The journals show brain damage, it shows lower IQs (maybe), but they DO NOT show, nor has any study ever shown, how fluoride would make one more agreeable when locked up in a concentration camp or prison camp. Wouldn't the constant threat of violence and the heirarchical structures of such places be a more important factor in determining someone's willingness to go along with orders?
Its a leap to start with "fluoride has been shown to cause brain damage in high doses and possibly lowering IQ by a few points" and then say "fluoride is a mind control drug" or "fluoride makes you more likely to accept the system mannnn!"
Wouldn't a more likely motive for its introduction to our water supplies be a conjunction of profit and the idea that doing so is actually beneficial - however flawed that "beneficial" part may turn out to be?
Sadly rare to see such a sensible comment in the fluoridation debate.
I too would like to know whether there's anything in the claim that the Nazis and the Stalinists tried fluoride for behaviour control in PoW and/or concentration camps. The claim is certainly nothing new – I remember it being discussed as a non-controversial detail in Labour Party meetings decades ago.

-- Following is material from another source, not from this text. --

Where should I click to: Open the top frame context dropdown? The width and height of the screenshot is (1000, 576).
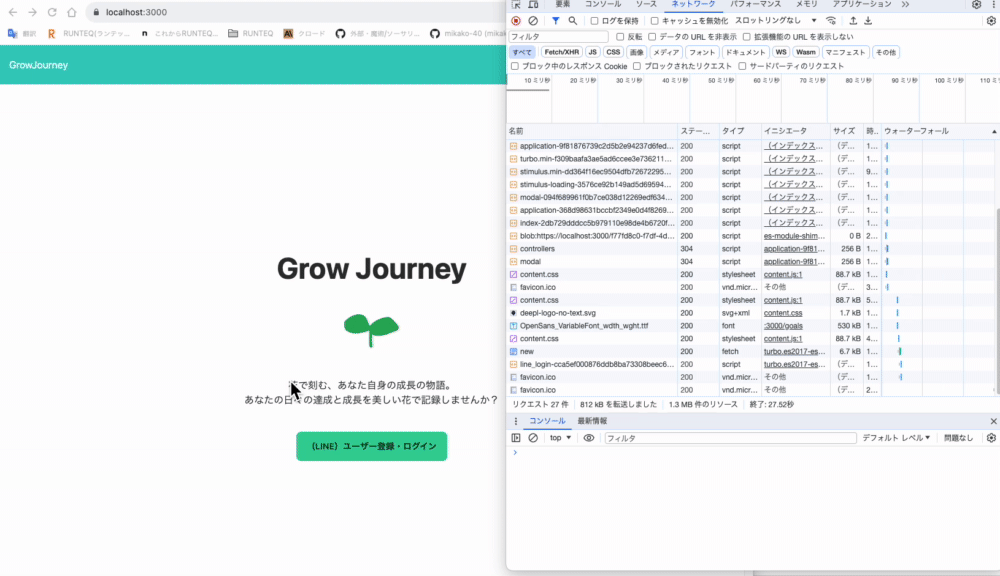tap(558, 437)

I have looked into it several times, and can't find enough evidence either to prove or debunk it. However, knee-jerk 'skepticism' is not appropriate – it's certainly not implausible, and would be no more bizarre than many other pseudoscientific Nazi beliefs and deeds.
Whether it (would have) worked is another matter - we can be confident that (if true) it wasn't based on adequate science. Anyway, we don't know the concentrations – they could have been many times higher than the ppm levels in fluoridated water. For this and other reasons, the 'mind control' issue is simply not relevant to any serious discussion of the pros and cons of fluoridation, and it's a pity that many people on both sides of the debate seem to think it's the central issue.
As for the claim that lobbying of politicians, public health bodies and dentists by various chemical industries that produce waste fluoride compounds played an important part in the introduction of fluoridation, it can't reasonably be doubted. I would therefore say that there was (and is) an element of 'conspiracy' associated with the pro-fluoridation lobby but, again, this says nothing about the risks/benefits of fluoridation (and has nothing to do with mind control).
Water fluoridation seems to be one of those polarising issues it's almost impossible to discuss sensibly – apparently one must be either a paranoid, tin-hatted neanderthal or a gullible apologist for the NWO.
I am not a CTist, I have studied the issues in some depth (trying, as far as possible, to separate scientific from social), and I come down on the 'anti-' side (though not necessarily for the same reasons as the lobbyists). I think that mass medication via the water supply was not a particularly good idea at the time it was introduced, and is now completely indefensible.
Anyone who wishes to treat their teeth (or their children's) with fluoride can do so with no trouble and little expense. The economics of treating the entire water supply, only a minute proportion of which is going to be in contact with the teeth (or ingested, if you favour that mode of action), never made any sense. In general, we do not (and should not) accept enforced medication – and, as has been pointed out, if we choose to go down this road then there are far more deserving candidates than fluoride. Nobody disputes that we are dealing with a substance that is (potentially) extremely harmful, and that there is (at least) conflicting evidence about safety levels applicable to all groups of the population. There is good reason to suspect that water fluoridation might raise the total consumption in some groups to unsafe levels.
I have never understood the level of fanaticism on either side of the fluoridation debate – is it too much to hope for an intelligent, informed discussion?